This whole Grand Theft Auto flap really pisses me off. If you haven’t paid attention, here’s a couple of paragraphs from USA Today:
The video game industry on Wednesday changed to adults-only the rating of “Grand Theft Auto: San Andreas,” a best-selling title in which explicit sexual content can be unlocked with an Internet download. The best-selling video game, which centers on gang violence, was being pulled from some shelves and slapped with a more restrictive “Adults Only” rating Wednesday after an investigation concluded that explicit sexual content could be unlocked on the game.
An investigation concluded this? Gee, that must’ve been some investigation by the ESRB, who apparently don’t even know how to use their own ratings system. All they had to do was look at the back of the game’s box:
Damn, I should be a professional investigator.
Now, I could go on an extended rant about the fine line between a “Mature” rating and an “Adults Only” rating, but I won’t. You can check the ESRB descriptions yourself: “titles rated M (Mature) have content that may be suitable for persons ages 17 and older” and “titles rated AO (Adults Only) have content that should only be played by persons 18 years and older.”

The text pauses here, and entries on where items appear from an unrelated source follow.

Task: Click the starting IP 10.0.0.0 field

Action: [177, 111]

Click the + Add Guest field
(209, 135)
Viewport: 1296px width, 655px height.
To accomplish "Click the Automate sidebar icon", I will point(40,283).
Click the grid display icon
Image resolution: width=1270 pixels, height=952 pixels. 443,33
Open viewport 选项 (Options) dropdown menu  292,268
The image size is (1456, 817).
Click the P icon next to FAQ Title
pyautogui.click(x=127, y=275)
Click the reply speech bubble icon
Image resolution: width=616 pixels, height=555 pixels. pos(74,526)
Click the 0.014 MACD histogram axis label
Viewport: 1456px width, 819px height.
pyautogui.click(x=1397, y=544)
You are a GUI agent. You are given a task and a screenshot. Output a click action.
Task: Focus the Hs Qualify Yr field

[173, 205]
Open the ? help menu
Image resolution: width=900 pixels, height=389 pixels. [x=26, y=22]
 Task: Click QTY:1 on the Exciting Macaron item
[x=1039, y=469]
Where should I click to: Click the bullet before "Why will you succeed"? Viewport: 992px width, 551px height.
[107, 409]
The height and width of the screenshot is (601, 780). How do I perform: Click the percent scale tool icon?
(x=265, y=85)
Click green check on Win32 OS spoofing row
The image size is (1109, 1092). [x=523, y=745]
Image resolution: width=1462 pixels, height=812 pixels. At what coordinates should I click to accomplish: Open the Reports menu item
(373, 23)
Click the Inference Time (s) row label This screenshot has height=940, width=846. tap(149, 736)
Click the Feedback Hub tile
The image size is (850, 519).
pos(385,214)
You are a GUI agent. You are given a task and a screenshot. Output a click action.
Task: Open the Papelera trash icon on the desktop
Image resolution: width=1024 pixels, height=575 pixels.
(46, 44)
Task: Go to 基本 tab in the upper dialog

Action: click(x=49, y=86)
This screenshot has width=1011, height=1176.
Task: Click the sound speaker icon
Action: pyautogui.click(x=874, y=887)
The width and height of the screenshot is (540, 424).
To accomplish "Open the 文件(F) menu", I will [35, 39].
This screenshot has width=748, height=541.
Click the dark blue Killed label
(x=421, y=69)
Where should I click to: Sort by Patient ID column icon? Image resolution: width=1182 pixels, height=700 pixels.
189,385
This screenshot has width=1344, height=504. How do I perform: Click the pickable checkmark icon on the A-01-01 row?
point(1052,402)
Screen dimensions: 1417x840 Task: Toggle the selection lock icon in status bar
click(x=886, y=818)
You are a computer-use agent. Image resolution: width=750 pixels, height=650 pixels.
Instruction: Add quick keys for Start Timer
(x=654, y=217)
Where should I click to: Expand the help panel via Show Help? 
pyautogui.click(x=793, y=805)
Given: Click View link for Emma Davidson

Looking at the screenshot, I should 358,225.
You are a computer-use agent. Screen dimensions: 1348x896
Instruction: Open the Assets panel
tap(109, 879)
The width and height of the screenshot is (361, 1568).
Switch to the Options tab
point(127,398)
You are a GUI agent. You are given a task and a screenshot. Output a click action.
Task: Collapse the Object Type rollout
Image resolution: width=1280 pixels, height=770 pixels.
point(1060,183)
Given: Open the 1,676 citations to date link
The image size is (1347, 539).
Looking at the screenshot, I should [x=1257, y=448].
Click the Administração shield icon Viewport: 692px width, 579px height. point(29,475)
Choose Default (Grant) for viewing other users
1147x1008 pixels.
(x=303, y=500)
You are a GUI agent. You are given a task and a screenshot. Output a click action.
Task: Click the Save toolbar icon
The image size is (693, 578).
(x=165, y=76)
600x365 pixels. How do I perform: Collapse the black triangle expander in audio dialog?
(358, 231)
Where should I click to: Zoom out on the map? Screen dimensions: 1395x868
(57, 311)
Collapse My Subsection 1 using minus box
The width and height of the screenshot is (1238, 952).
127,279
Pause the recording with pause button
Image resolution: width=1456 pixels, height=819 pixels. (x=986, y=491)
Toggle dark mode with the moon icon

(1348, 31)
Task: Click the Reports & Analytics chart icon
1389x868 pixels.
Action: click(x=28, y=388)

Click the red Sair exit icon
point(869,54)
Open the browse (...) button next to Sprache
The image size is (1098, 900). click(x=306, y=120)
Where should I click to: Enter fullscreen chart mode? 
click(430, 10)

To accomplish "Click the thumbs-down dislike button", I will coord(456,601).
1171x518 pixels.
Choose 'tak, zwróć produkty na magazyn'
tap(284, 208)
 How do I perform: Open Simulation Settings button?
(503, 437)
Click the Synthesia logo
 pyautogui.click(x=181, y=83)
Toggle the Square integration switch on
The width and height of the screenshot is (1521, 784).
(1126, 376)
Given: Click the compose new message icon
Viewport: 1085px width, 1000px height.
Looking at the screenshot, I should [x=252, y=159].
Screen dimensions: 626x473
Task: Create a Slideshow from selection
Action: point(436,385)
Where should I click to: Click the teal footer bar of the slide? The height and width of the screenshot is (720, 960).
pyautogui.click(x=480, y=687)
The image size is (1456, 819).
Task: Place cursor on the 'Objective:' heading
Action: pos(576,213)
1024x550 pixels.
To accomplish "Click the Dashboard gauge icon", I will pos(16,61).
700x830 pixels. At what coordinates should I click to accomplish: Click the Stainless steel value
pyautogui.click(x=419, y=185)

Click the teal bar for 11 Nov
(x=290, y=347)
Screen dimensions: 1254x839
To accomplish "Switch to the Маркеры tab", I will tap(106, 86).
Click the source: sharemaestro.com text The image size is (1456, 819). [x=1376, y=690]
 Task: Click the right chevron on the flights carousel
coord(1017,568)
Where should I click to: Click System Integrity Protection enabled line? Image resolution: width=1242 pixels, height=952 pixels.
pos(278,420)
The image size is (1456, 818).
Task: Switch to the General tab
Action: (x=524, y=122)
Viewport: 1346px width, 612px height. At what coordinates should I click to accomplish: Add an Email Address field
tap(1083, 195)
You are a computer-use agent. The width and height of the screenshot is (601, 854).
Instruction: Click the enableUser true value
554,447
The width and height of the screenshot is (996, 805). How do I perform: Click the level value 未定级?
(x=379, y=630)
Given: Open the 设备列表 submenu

I could dwell on the fact that these sorts of “news” stories lead the general public to overwhelmingly view video games as uniformly depraved, despite the fact that according to the Entertainment Software Association, 83 percent of all games sold in 2004 were rated E for “Everyone” or T for “Teen” (which is basically the video game equivalent of the movie world’s G and PG), but I won’t.
I could blast morally outraged parent groups for having a double standard (what about the sex mini-game in the M-rated “God of War,” or the explicit nudity and sex in the M-rated “Leisure Suit Larry: Magna Cum Laude”?). Surely they’re not just picking on this game because the sex appears to be interracial, right?
Of course, I could also blast the politicians for being the opportunistic scum they are. Does Hillary Clinton getting her panties in a wad over this issue remind anyone else of Tipper Gore and her PMRC putting the smackdown on the equally innocuous 2 Live Crew back in the day?
But what really pisses me off about the whole thing is alluded to in Senator Clinton’s ridiculous statement (link above):
So many parents already feel like they are fighting a battle against violence and sexually explicit material with their hands tied behind their backs. We need companies to be responsible and we need rating systems that work.
Hands tied behind their backs?! I’d be interested to see how these parents managed to get their wallets out of their pockets and sign the $49.99 credit card slip to buy their kids a copy of “Grand Theft Auto” with their hands tied behind their backs the whole time. Maybe pulling off that Houdini-like feat helps explain why these no-doubt conscientious souls were too distracted to simply read the friggin’ content warning on the box.
Yes, Hillary, we need “ratings systems that work.” Perhaps in the future, games with “blood and gore” or “intense violence” or “strong sexual content” can be shipped in a box that has horns and a siren and a little mechanical arm that hits parents over the head with a mallet when they’re not paying attention.
Maybe what we need instead are parents who take a little personal responsibility for what they bring into their homes and expose their children to. If you ask me, saying that Rockstar Games “enabled pornographic material to get into the hands of children” is no different from saying McDonald’s force fed me hamburgers and now I’m a big fat-ass.
Bottom line: Anyone who is titillated by the puerile, polygonal simulation of sex in “Grand Theft Auto” shouldn’t have been playing the game in first place!